Not only does it just feel good to break an enemy’s iron defense with a small clever move, but it gives a sense of flow to the battlefield. Like the shifting terrain and like the resource model, units are always on the move and in a state of flux.
This is a game where a basic move order is consistently a brutal way to destroy a fortified defense.
Retreating
With the tap of a button, you can order units to retreat to headquarters:
During a retreat, you have no control of the unit. They automatically decide the fastest route back to headquarters, and run. A retreating unit sometimes gets killed, but they are overwhelmingly successful in making it home in one piece.
It’s a design decision that, had I worked on this game, I would’ve raised a stink about. It opens up a can of worms. How could this possibly be balanced. The amount of design implications and edge cases is staggering.
With that said: retreating is one of Company of Heroes’ best design choices. It’s one of the mechanics I most admire in the game. As a developer, it’s an incredible feeling to see a potentially problematic design choice be executed with such skill.
There’s a lot of things to like about it. The thing I most appreciate is how it bolsters the storytelling aspect.
When a character dies, that is the end of their story. They were born. Then they died. The end. As a net whole, I feel dead characters just remove potential story possibilities. (It’s one of the reasons I subscribe to Tom Francis’ Failure Spectrum ideal)
On the other hand, giving the player the ability to easily and frictionlessly keep characters alive — not forever, but at least longer? This results in a storytelling machine.
You end up with a grizzled rifleman squad who took out two bunkers and a halftrack. You end up with heroic last stands with that machinegun crew you’ve had since forever. You end up with strong character attachment.
When your battle-scarred weapons crew gets taken out — oof! — you feel it in your bones.
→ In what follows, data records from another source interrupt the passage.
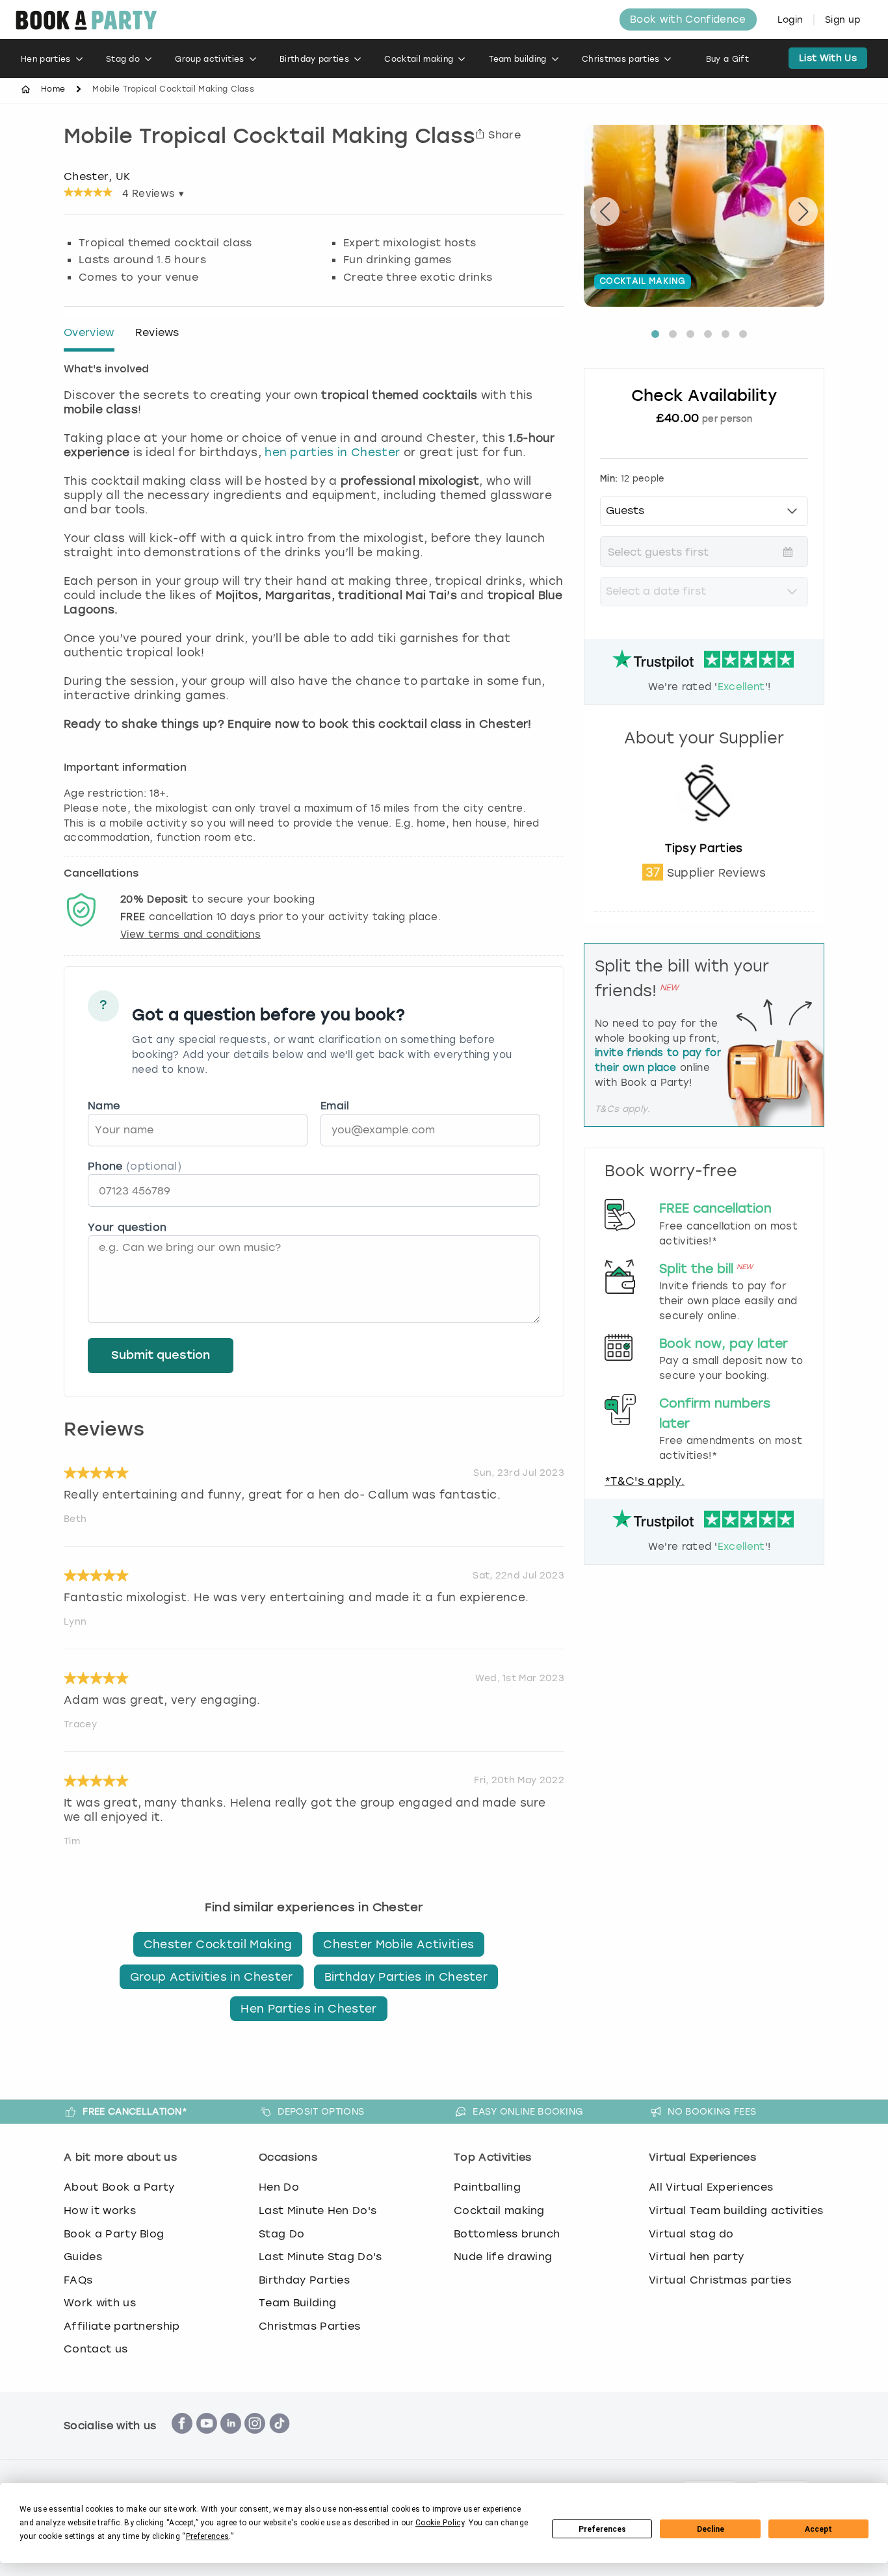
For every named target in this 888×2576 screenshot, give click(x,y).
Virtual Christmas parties (720, 2280)
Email (335, 1106)
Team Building (297, 2303)
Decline (710, 2529)
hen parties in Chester (332, 452)
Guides (83, 2256)
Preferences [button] (207, 2536)
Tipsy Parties (703, 848)
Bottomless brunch (507, 2234)
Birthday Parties (304, 2280)
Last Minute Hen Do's (317, 2210)
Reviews (157, 332)
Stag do (123, 59)
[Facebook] (182, 2440)
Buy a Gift (727, 59)
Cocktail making (418, 59)
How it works (100, 2210)
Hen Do (279, 2187)
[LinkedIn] (230, 2440)
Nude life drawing (503, 2256)
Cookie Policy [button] (439, 2522)
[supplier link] (704, 833)
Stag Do (281, 2234)
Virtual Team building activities (736, 2210)
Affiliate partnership (122, 2326)
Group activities (209, 59)
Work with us (100, 2303)
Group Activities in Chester (211, 1976)
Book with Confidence (688, 19)
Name (104, 1106)
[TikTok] (279, 2440)
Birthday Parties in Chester (406, 1976)
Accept (818, 2529)
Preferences (602, 2529)
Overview (89, 332)
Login (790, 19)
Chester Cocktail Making (218, 1944)
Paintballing (487, 2187)
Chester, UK (97, 176)
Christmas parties (620, 59)
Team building (518, 59)
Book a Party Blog (114, 2234)
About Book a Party (119, 2187)
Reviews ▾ (153, 194)
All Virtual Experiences (711, 2187)
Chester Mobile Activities (398, 1944)
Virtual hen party (696, 2256)
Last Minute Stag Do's (320, 2256)
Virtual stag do (691, 2234)
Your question (127, 1227)
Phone (134, 1166)
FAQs (78, 2280)
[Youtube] (206, 2440)
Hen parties (46, 59)
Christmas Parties (309, 2326)
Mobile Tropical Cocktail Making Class (269, 137)
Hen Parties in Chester (308, 2008)
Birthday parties (314, 59)
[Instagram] (254, 2440)
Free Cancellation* (135, 2111)
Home (53, 89)
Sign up (843, 19)
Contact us (95, 2349)
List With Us (828, 58)
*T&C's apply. (645, 1481)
Company of Heroes proposes what a RTS can be. It breaks down what an RTS is, trims off cruft that has glommed onto the genre over the years, and rebuilds it in a way that is fresh, new, and unusual in an exhilarating way. When I first played it, it had that feeling of playing a game decades ahead of its time, and arguably, it still does.
It feels dynamic, it feels alive. It’s one of those games that has blood pumping through its veins.
All of its components — the terrain deformability/destruction, the resource model, and its combat model — touch and play with one another. I can’t overstate how systemic it all is, and how all of its system overlap. The same map will produce dramatically different outcomes, every single time.
This highly systemic approach is the reason why after every match, my officemates and I at my old job would convene and talk about all the wild things that happened during the battle. These post-game chats are some of my fondest memories of working at Pandemic, and also some of my fondest memories in playing games.
There are many ways to tell a story. Company of Heroes is one of the most impressive examples I know of.